══ Data shown
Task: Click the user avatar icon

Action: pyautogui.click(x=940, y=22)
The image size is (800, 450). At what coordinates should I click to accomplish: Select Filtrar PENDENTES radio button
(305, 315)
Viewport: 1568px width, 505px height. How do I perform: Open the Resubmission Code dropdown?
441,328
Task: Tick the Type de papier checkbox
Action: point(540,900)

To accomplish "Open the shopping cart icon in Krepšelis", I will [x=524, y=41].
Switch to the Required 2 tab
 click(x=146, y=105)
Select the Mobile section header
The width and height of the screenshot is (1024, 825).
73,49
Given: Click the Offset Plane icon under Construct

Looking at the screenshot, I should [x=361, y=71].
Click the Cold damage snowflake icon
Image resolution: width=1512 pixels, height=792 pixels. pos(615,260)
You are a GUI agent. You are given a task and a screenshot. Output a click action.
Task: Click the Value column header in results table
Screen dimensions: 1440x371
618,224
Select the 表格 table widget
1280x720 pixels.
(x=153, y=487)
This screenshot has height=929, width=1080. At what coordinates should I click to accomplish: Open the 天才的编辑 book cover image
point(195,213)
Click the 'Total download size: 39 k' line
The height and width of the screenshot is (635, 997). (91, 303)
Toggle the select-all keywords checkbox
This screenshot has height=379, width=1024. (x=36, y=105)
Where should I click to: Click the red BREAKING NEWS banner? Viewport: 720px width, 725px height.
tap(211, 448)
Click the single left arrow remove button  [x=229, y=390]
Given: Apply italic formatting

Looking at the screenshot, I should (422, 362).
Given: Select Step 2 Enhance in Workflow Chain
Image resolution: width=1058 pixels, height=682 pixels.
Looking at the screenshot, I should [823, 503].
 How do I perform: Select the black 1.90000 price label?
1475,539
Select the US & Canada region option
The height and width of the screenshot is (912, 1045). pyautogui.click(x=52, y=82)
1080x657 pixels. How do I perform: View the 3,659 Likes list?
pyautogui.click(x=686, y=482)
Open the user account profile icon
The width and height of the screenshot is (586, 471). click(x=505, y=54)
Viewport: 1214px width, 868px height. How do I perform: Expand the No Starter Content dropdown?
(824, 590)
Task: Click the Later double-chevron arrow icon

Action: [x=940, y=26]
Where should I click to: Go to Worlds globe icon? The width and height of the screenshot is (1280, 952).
════
Across the data above, count the lines that include the word "table", and respond with the number alone.

**Reply:** 2